A man’s dying is more the survivors’ affair than his own.

Clock in Upper West Side, NYC
An old friend of mine passed last week.

He was the first person I ever met in college. Met him outside of the dorms queuing for one thing or another. He was from Virginia.

Never met an Asian kid from Virginia before. At that point, I’d never really been out of the City. Don’t think I’d even been to the Bronx or Staten Island yet.

We became pretty good friends through the years. Bombed my econ class because a group of us were playing cards late into the night.

Ended up going to the same law school, just at different times. We also ended up living in the same neighborhood so we constantly either met up or ran into each other.

But in 2001 we had an argument and stopped talking. It wasn’t a terrible argument, per se. Just the kind where both people’re irritated enough to stop talking for a while.

Your typical super-important argument about nuthin.

We met up a few years later at a wedding where I was a groomsman and he was the best men.

Me: Hey, your tie’s crooked. (fixing it)
Him: Ah, thanks. I was worried it’d be weird between us.

We sat at the same table, and were pleasant. We said we’d reconnect again but never got around to it.

That’s the thing with old ghosts; you always run into them in the big City. Figured I’d just run into him again one day, like I do the rest of the world. And we’d be cool again.

But I never did. Now, I never will.

Every time someone dies, I think of that Thomas Mann quote, A man’s dying is more the survivors’ affair than his own.

Right now, I’m on an email list filled with names I’ve not seen in years.

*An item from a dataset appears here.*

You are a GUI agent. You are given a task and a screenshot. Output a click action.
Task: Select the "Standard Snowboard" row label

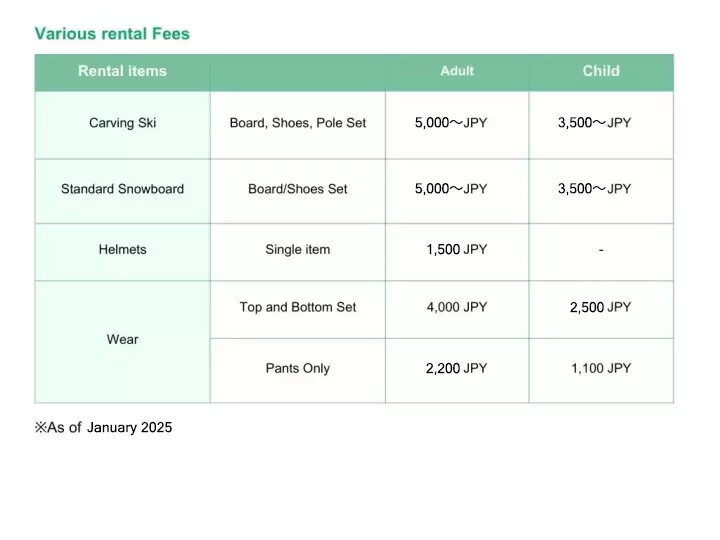pyautogui.click(x=122, y=189)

Some people are heading down to the funeral, some are sending flowers. My friends and I are sending an arrangement.

Can’t really imagine what his parents are going through. Don’t want to. When I heard he died, after the initial shock wore off, I thought of my own parents. I’d never want them to have to go through that.

What a thing to bear.

I wish I did actually give him a call. Or he gave me one. Or we did run into each other like people do here.

Life gets in the way. That is, until it gets out of the way.

I’ll add my not meeting up with him to my list of ten thousand regrets.

Goodbye, man. I’m so sorry to hear that you left us.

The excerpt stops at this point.